CodeChecker store ./codechecker_eslint_reports -n eslint

Pylint is a static analysis tool for Python.

The recommended way of running the Pylint tool is to generate a json output file.

The following example shows you how to run Pylint and store the results found by Pylint to the CodeChecker database.

# Run Pylint.
pylint -f json /path/to/my/project > ./pylint_reports.json

# Use 'report-converter' to create a CodeChecker report directory from the
# analyzer result of Pylint.
report-converter -t pylint -o ./codechecker_pylint_reports ./pylint_reports.json

# Store the Pylint reports with CodeChecker.
CodeChecker store ./codechecker_pylint_reports -n pylint

Pyflakes is a static analysis tool for Python code.

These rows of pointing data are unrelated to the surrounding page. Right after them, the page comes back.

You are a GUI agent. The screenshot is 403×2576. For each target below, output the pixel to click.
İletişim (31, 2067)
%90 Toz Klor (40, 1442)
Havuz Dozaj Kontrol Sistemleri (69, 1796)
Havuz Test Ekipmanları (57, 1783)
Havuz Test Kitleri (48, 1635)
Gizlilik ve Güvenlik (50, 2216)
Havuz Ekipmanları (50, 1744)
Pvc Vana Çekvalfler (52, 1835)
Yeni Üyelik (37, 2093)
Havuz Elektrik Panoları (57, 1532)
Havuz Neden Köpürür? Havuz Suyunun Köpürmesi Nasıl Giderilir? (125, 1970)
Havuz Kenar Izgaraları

The recommended way of running Pyflakes is to redirect the output to a file and give this file to the report converter tool.

The following example shows you how to run Pyflakes and store the results found by Pyflakes to the CodeChecker database.

# Run Pyflakes.
pyflakes /path/to/your/project > ./pyflakes_reports.out

# Use 'report-converter' to create a CodeChecker report directory from the
# analyzer result of Pyflakes.
report-converter -t pyflakes -o ./codechecker_pyflakes_reports ./pyflakes_reports.out

# Store the Pyflakes reports with CodeChecker.
CodeChecker store ./codechecker_pyflakes_reports -n pyflakes

TSLint is a static analysis tool for TypeScript.

The recommended way of running the TSLint tool is to generate a json output file.

The following example shows you how to run TSLint and store the results found by TSLint to the CodeChecker database.

# Run TSLint.
tslint --format json /path/to/my/ts/file -o ./tslint_reports.json

# Use 'report-converter' to create a CodeChecker report directory from the
# analyzer result of TSLint.
report-converter -t tslint -o ./codechecker_tslint_reports ./tslint_reports.json

# Store the TSLint reports with CodeChecker.
CodeChecker store ./codechecker_tslint_reports -n tslint

Golint is a static analysis tool for Go code.

The recommended way of running Golint is to redirect the output to a file and give this file to the report converter tool.

The following example shows you how to run Golint and store the results found by Golint to the CodeChecker database.

# Run Golint.
golint /path/to/your/project > ./golint_reports.out

# Use 'report-converter' to create a CodeChecker report directory from the
# analyzer result of Golint.
report-converter -t golint -o ./codechecker_golint_reports ./golint_reports.out

# Store the Golint reports with CodeChecker.
CodeChecker store ./codechecker_golint_reports -n golint

License

The project is licensed under Apache License v2.0 with LLVM Exceptions. See LICENSE.TXT for details.